You can literally experience all four seasons during a single day’s journey, spending the morning wandering among giant saguaros, having a picnic lunch under a cottonwood tree, and playing in the snow later in the afternoon.
The drive up Sky Island Scenic Byway offers impressive views of the Tucson Valley, the surrounding mountains, and varied rock formations. The many pullouts, vista points, and interpretive overlooks along the way offer good photo-ops. Dozens of hiking trails offer access to the mountain’s backcountry canyons and ridges.
Driving up the mountain, every turn seems to reveal a new vista. It may be a community of trees, shrubs, and wildflowers different from the one around the previous curve. A new gallery of natural rock sculptures even more impossibly perched than the last, or a broader panorama that stretches in an entirely different direction than the one that caused you to stop and snap a photo just a few moments before.
Windy Point is a favorite half way stop, a transition between the desert cacti and coniferous forest areas. This overlook offers some of the most amazing views along the entire scenic drive. Wind-sculpted rock formations, views of the Huachuca, Patagonia, and Santa Rita Mountains, and the Tucson Basin await at 6,400 feet elevation.

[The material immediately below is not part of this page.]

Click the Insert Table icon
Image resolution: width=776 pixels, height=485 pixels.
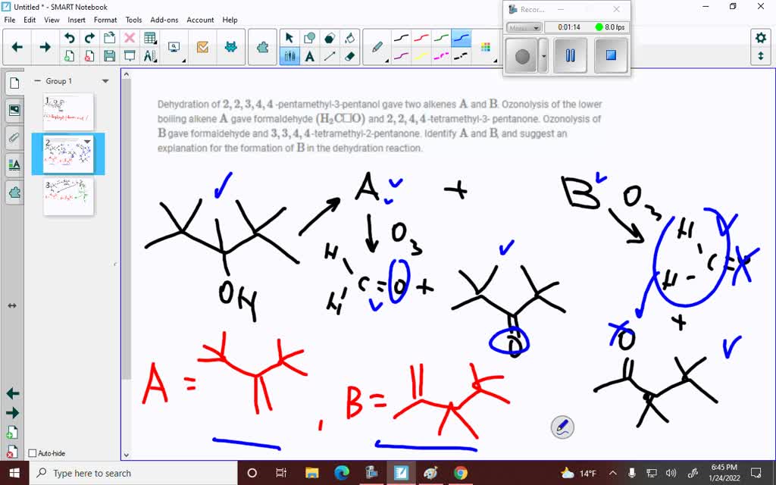point(151,39)
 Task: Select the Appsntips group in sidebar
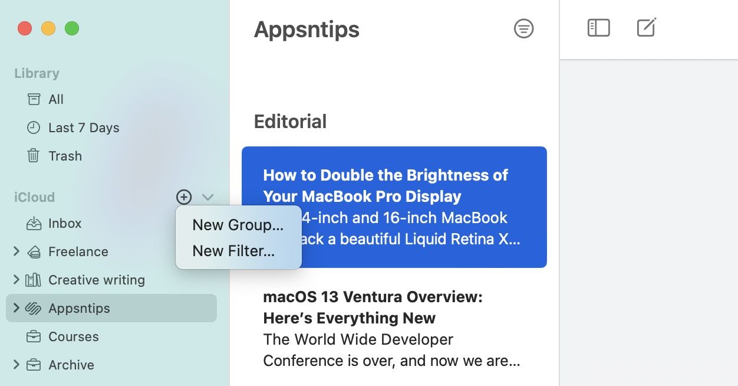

Geology Point Vista, offers another spectacular viewpoint. Sweeping panoramas and precariously perched rocks create a surreal and photogenic landscape.
Sky Island Scenic Byway continues to the top of Mount Lemmon at over 9,200 feet. The drive is a continuous climb with an average five percent grade. The route officially ends in a small town mostly filled with summer chalets, appropriately named Summerhaven. A great retreat for people to escape the summer desert heat.
While here, consider a few short side trips. For spectacular views in every season, Mount Lemmon Ski Valley, the southernmost ski area in the country, can be reached via East Ski Run Road. The Mt Lemmon Sky Valley chair lift runs all year round. It will take you to one of the highest points on the mountain. Panoramic views include Tucson, San Pedro Valley, and all the way to the Valley of the Sun (Phoenix area).
Continue a few miles further and turn onto Summit Road. At the road end is the actual summit of Mount Lemmon, an amazing way to end this scenic drive.
Often referred to as Mount Lemmon Highway or General Hitchcock Highway, Sky Island Scenic Byway drive begins at the northeastern edge of Tucson. If you are coming from I-10, take exit 256 and follow East Grant Road for 8 miles. Turn left onto East Tanque Verde Road and continue for three miles until East Catalina Highway is on your left. The start of this scenic drive is in 4 miles as you enter the Coronado National Forest.
Paved and suitable for most vehicles. Large motorhomes and trailers over 22 feet may have trouble negotiating steep grades and sharp turns. Places to turn around are few.
If you are traveling this route during winter, keep in mind that temperature differences from bottom to top is around 30 degrees and that upper portions may be closed due to snow. And in any season—bring water, extra clothes, and fuel up beforehand as there are no stations along the byway.
The highway, which is traveled by over 1 million visitors each year, was designated a Scenic Byway on April 28, 1995.
To my mind these live oak-dotted hills fat with side oats grama, these pine-clad mesas spangled with flowers, these lazy trout streams burbling along under great sycamores and cottonwoods, come near to being the cream of creation.